Certainly these omissions are the strongest part of the case presented. But it still leaves unaccounted for the subsequent fate of the imperial women except Anastasia, assuming they were not killed in July 1918. As for Anastasia, I doubt if the authors would claim that the account of her escape is very convincing. The most interesting part of the book, in my opinion, is the chapter based on documents in the Public Record Office in London which have recently been opened for inspection. These show that it was not, as hitherto widely believed, Lloyd George who persuaded King George V not to grant asylum to Nicholas II and his family, but, surprisingly, the other way around.

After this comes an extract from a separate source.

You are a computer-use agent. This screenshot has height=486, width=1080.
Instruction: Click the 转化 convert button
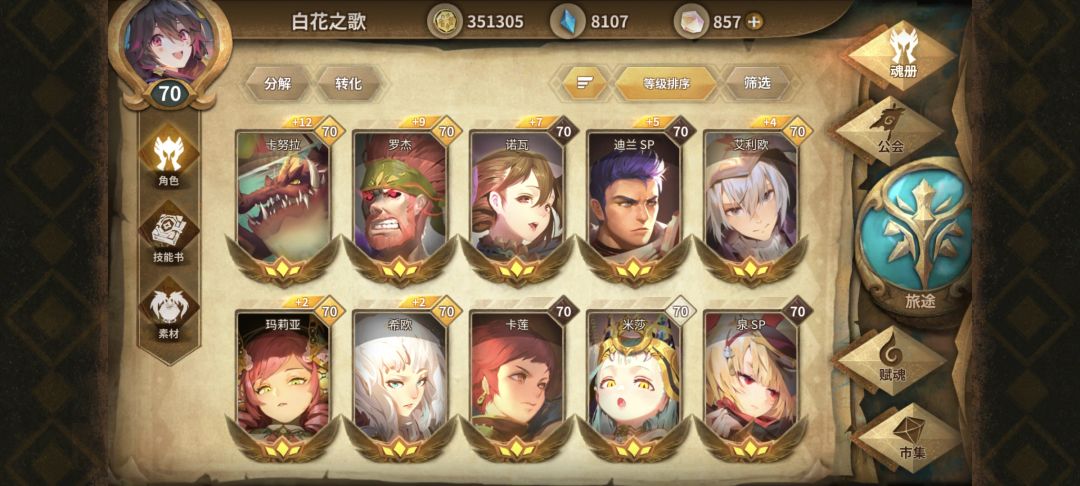tap(348, 83)
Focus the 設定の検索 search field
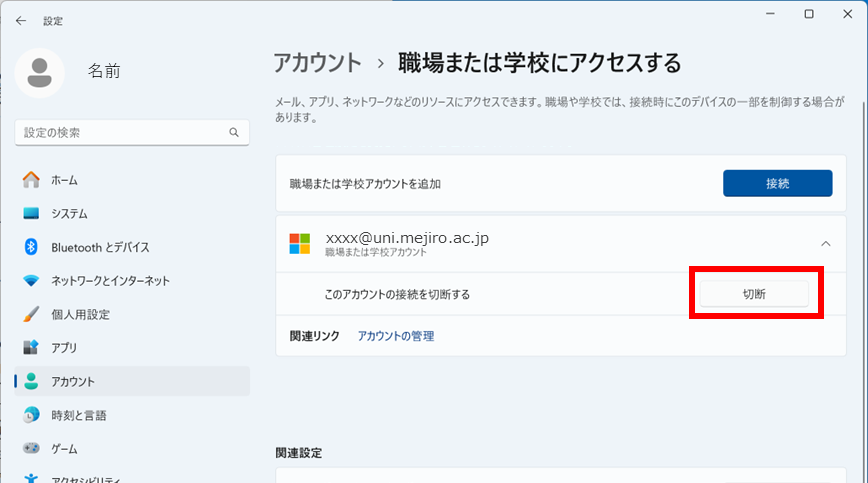The image size is (868, 483). 132,133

Professor Gerson’s book is a scholarly, clear, and balanced account of the so-called “secret police” (though nothing could be less “secret”), the Vecheka and its successors the GPU and the OGPU, during the first ten years of the Soviet regime. This study has been made possible by the very considerable amount of material on this early instrument of terror (in which the Soviet authorities take great pride) published in the USSR since the celebration of the centenary of the Vecheka in 1967. The two most significant facts which emerge from this important contribution to the history of the Soviet system are: first, the way in which arbitrary and uncontrolled power, exercised in complete disregard for the law (such as it was), formed part of the political regime from its very outset; and secondly, that the blemishes usually associated with Stalin—concentration camps for forced labor and the use of arbitrary terror against political opponents, for example—were already firmly established under Lenin. Which makes particular nonsense of the fashionable left-wing view that Lenin was fine, and that it was only the wicked Stalin who spoiled everything.